Gladiator II: The Art and Making of the Ridley Scott Film
- Author: John Walsh
- Language: English
- Genre: Film history
- Publisher: Abrams Books
- Publication date: 18 March 2025
- Publication place: United Kingdom
- Media type: Print (hardcover)
- Pages: 224
- ISBN: 9781419780165

= Gladiator II: The Art and Making of the Ridley Scott Film =

Gladiator II: The Art and Making of the Ridley Scott Film is an official behind-the-scenes companion book written by British filmmaker John Walsh. Published by Abrams Books on March 18, 2025, it chronicles the production of the 2024 epic historical action film Gladiator II, directed by Ridley Scott and released by Paramount Pictures. The 224-page hardcover (with an ebook edition available) includes a foreword by Scott and approximately 500 full-color illustrations.

== Background and publication ==
Walsh, founder of Walsh Bros Ltd (a leading UK production company) and a trustee of the Ray and Diana Harryhausen Foundation, was commissioned by Abrams Books and Paramount Pictures to document the sequel. He is known for his series of official film companion books, including volumes on Conan the Barbarian, The Wicker Man, The Third Man, Harryhausen: The Lost Movies, Flash Gordon, and others.

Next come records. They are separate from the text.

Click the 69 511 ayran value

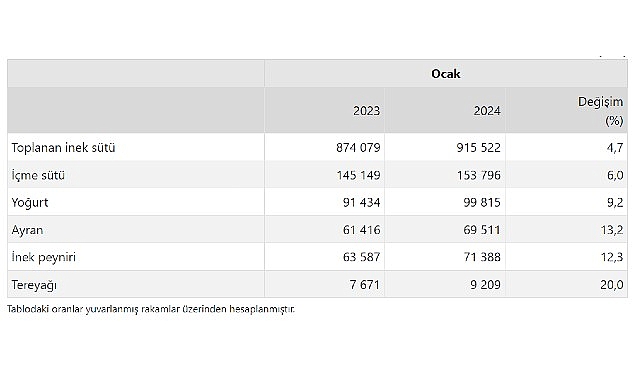[482, 230]
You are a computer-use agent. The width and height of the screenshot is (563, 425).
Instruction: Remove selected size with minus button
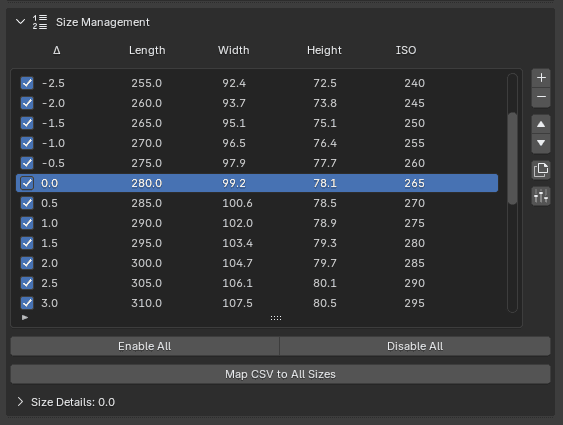(541, 97)
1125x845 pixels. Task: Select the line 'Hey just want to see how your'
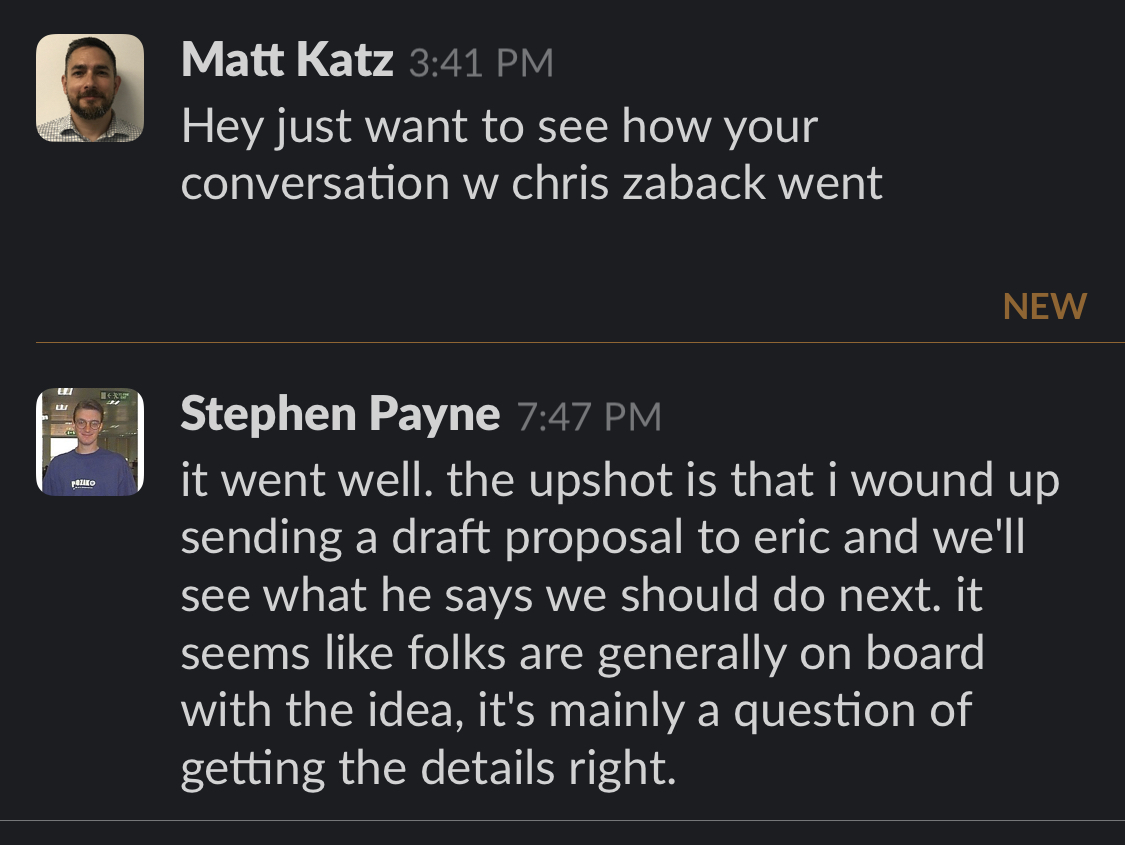click(499, 127)
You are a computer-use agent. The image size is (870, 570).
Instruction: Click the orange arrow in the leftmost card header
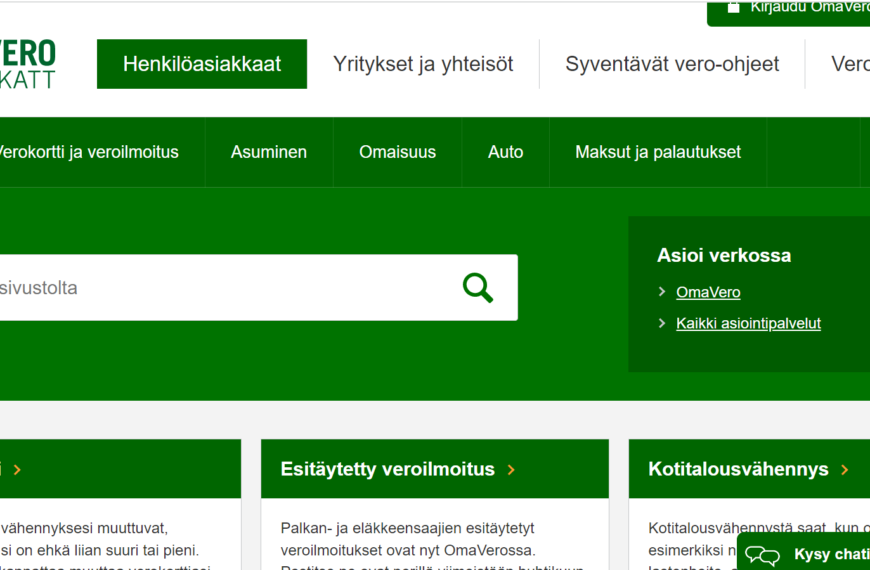point(17,470)
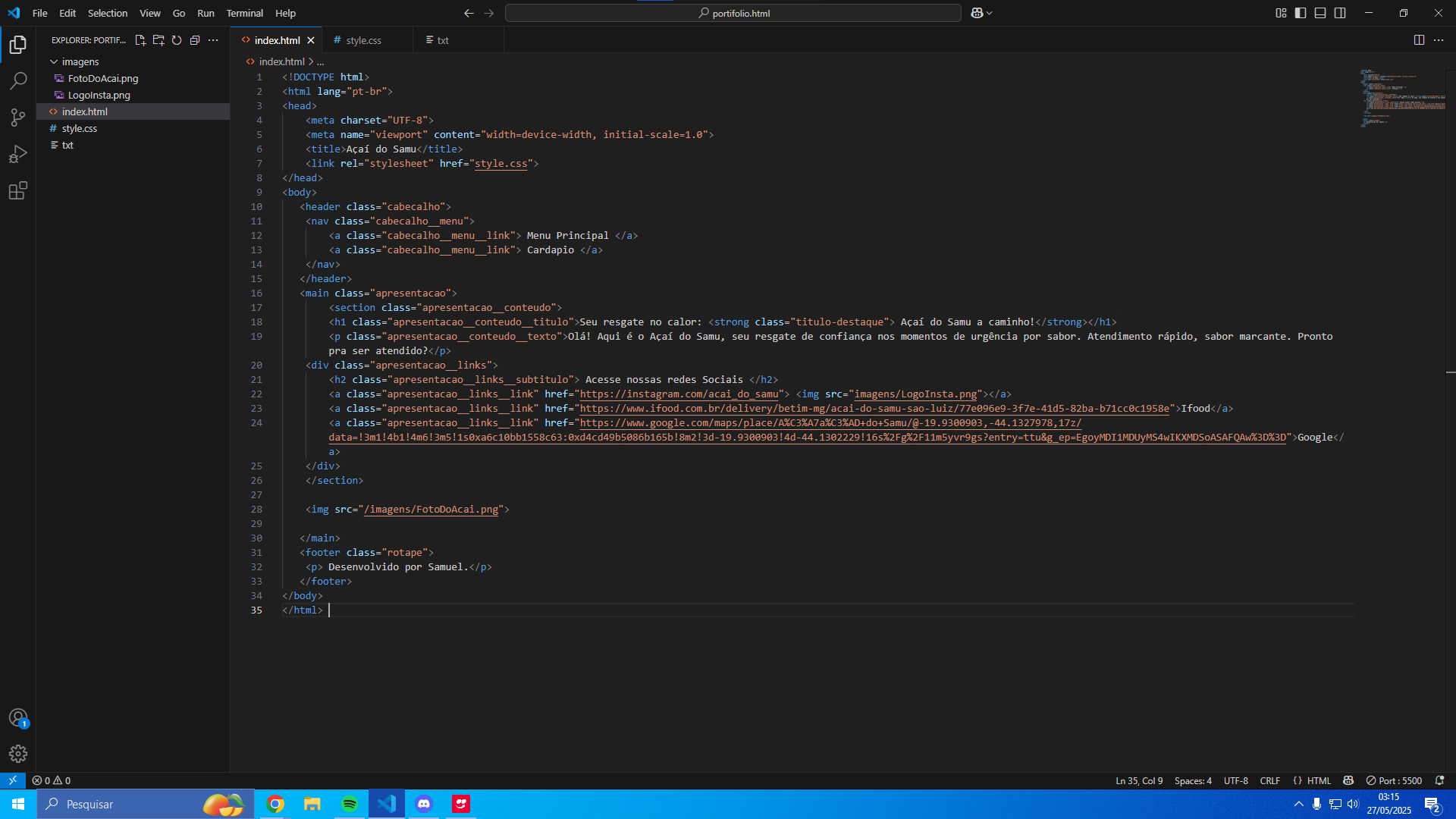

The book was released in coffee table book hardcover format on March 18, 2025 (ISBN 978-1-4197-8016-5), priced at $50, with an ebook edition (ISBN 979-8-8870-7593-8) priced around $31.10. Promotion included a book signing event at Forbidden Planet's London Megastore on April 12, 2025, where Walsh signed copies and engaged with fans.

== Content ==
The book documents the film's recreation of ancient Rome through practical sets, costumes, special effects, and digital artistry. It highlights the challenges of scaling up the spectacle from the 2000 original while maintaining historical texture and cinematic ambition. It contains a foreword by Sir Ridley Scott, reflecting on the long development process (spanning over 25 years) and the importance of evolving the franchise. Interviews include cast members such as Paul Mescal (Lucius), Denzel Washington, Pedro Pascal, Connie Nielsen, as well as crew members such as production designers, armorers, costume designers (including Janty Yates), cinematographers, and visual effects teams. It reproduces Ridley Scott's hand-drawn "Ridleygrams" (preparatory storyboards by Scott himself), concept art, character and costume sketches, storyboards, unit photography from filming in Malta and Morocco, prop designs, set construction (e.g., Colosseum replicas), and ephemera. It also presents artistic inspirations drawn from 19th-century paintings by artists such as Jean-Léon Gérôme and Lawrence Alma-Tadema.

== Reception ==
The volume positions itself as the definitive insider's guide to the film's creative and technical achievements. Karen Woodham of Blazing Minds awarded it 5 out of 5 stars, calling it an "incredible hardback" and a "fascinating insight into the making of Gladiator II," adding: "If you’re a movie fan who enjoys behind-the-scenes insight, this book is a captivating read." Back to the Movies gave it 4 out of 5, describing it as a "hefty coffee-table addition that should lay proud amongst any film fans collection," and noting that it: "manages to strike the nice balance of visual spectacle and informed commentary." Starburst Magazine praised it as a "lavish treasure trove of images and info," particularly highlighting the design chapter for its "first-hand anecdotes that provide invaluable insight into the thought process behind the scenes." SciFiPulse emphasized its access and depth, stating that the book "packs a real punch, delivering a wealth of detail and insight that might just leave [readers] breathless," and describing it as providing "fascinating insights and... compelling stories from the major actors, writers, and producers involved in the project," with the foreword by Scott as a "standout feature." Yong How of Halcyon Realms praised its comprehensive scope and visuals, particularly the inclusion of "Ridleygrams".